News

This Week In Reproductive Rights

by Lauren Barbato

It's been a surprisingly positive week in reproductive rights. The third GOP presidential debate, which aired last Wednesday, stayed far away from reproductive rights, including every Republican's favorite talking point — Planned Parenthood — sparing us viewers from more gross misinformation and offensive comparisons of abortion to slavery (thanks for that, Ben Carson). Instead, this week brought new victories for Planned Parenthood, the overturning of a potentially dangerous law in Oklahoma, and the repeal of China's most contentious — and sexist — policy.

Here's what you missed this week in reproductive rights news...

Court Saves Alabama's Planned Parenthood Funding

A federal judge on Wednesday blocked Alabama Gov. Robert Bentley from blocking Medicaid funding to Planned Parenthood clinics operating within the state. Bentley first announced that he would attempt to terminate the state's Medicaid contract with Planned Parenthood in August, using the heavily edited "sting" videos as support. "The deplorable practices at Planned Parenthood have been exposed to Americans, and I have decided to stop any association with the organization in Alabama," Bentley said in a statement at the time.

But U.S. District Judge Myron Thompson issued a temporary injunction on Wednesday, ruling that Bentley and the state of Alabama could not legally block Medicaid funds from Planned Parenthood clinics. The case was brought before Thompson by Planned Parenthood Southeast and a plaintiff known as Jane Doe.

Thompson said in his order: "Without the injunction, Doe would be forced to stop seeking services from a provider with whom she is comfortable, and she might well not be able to identify another provider with whom she could forge such a relationship."

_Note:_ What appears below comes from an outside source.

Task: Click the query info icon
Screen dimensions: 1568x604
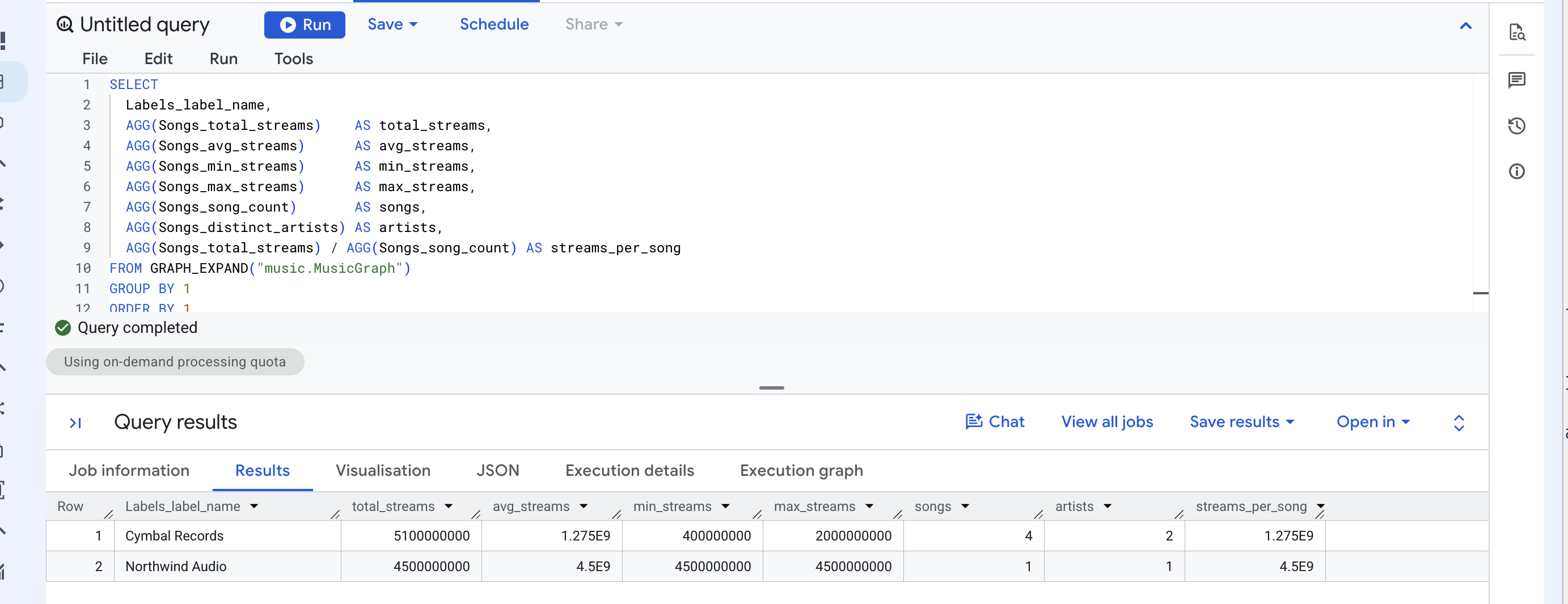Action: pyautogui.click(x=1516, y=171)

Andrew Burton/Getty Images News/Getty Images

Staci Fox, president and CEO of Planned Parenthood Southeast, praised the ruling in a statement sent to Bustle:

Today’s ruling is a victory for the women who rely on Planned Parenthood for quality, compassionate affordable health care. It’s outrageous that Governor Bentley is trying to take care away from women and families in our communities who need it the most. This case isn’t about Planned Parenthood — it’s about the hardworking women who seek lifesaving and life-changing care at our health centers.

China Abolishes One-Child Policy

AFP/AFP/Getty Images

The biggest reproductive rights news this week came from overseas: China's decades-old policy limiting the number of children per family is coming to an end. The Chinese government announced Thursday that it would repeal China's one-child policy, and Chinese families will now be allowed to have two children. The controversial one-child policy, established in 1979, has had a dramatic impact on Chinese women both in China and overseas. The policy has not only led to forced abortions and sterilizations, but has also exacerbated sexist societal attitudes, placing more "worth" on sons than daughters. As a result, thousands of girls, abandoned by their families under this harsh policy, were adopted by overseas families. More than 90 percent of babies adopted from China since the early 1990s were girls, and around 70 percent of those adopted were raised by American families.

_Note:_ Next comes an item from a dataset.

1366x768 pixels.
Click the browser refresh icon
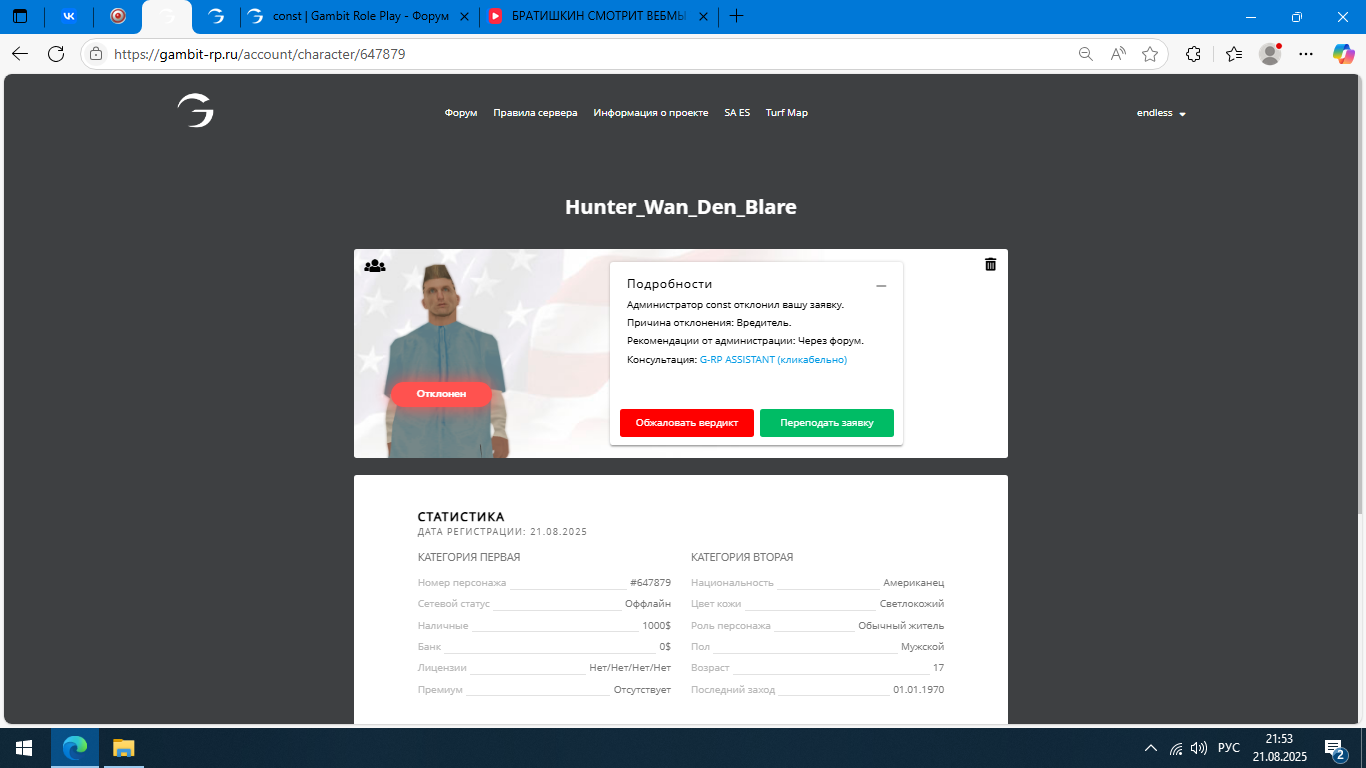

The repeal of the one-child policy is not all good news. As Nancy Northrup of the Center for Reproductive Rights pointed out, the new two-child policy does not leave Chinese women with much reproductive freedom. "Every woman should be able to determine whether to start a family and the size of her family," Northrup said Thursday in a statement. "The end of China’s one-child policy is historic progress, however a two-child limit still fails to respect reproductive autonomy. ... As this new policy goes into effect, the Chinese government must create meaningful social and economic policies that will allow citizens to raise their children."

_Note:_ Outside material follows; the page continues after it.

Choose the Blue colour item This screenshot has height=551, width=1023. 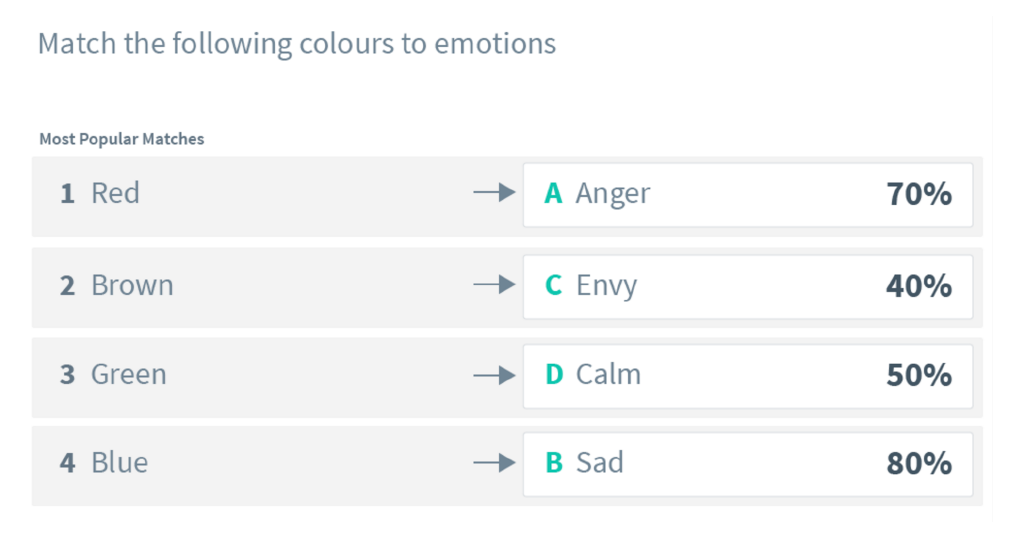(x=507, y=466)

A Major Victory In Oklahoma

Joe Raedle/Getty Images News/Getty Images

The Oklahoma Supreme Court blocked a package of new restrictions that may have criminalized abortion providers and mandated unannounced inspections on abortion clinics within the state. The law, known as SB 642, included four measures that targeted abortion providers and placed extra burdens on minors seeking abortion. According to the Center for Reproductive Rights, the law would have broadened the grounds for bringing charges against abortion providers; the language of the legislation was so vague that abortion providers could receive felony charges for violations such as having the "wrong" font in a posted sign. The law also would have required abortion providers to send fetal tissue from abortions performed on minors 14 or younger to the Oklahoma State Bureau of Investigation without the patients' consent.

"Oklahoma women already face significant obstacles when seeking safe and legal abortion, the last thing they need is another measure criminalizing their doctors and pushing essential health care further out of reach," Northrup said in a statement on Monday.

Where Americans Stand On Planned Parenthood

Win McNamee/Getty Images News/Getty Images

How many people stand with Planned Parenthood? Let's go to the polls: An Associated Press poll released this week found that 69 percent of U.S. adults surveyed are not in favor of defunding Planned Parenthood, while just 26 percent of adults surveyed said the national family-planning organization should lose its federal funding. Overall, the AP poll found that just 1 in 4 respondents believed the government should shutdown over Planned Parenthood funding.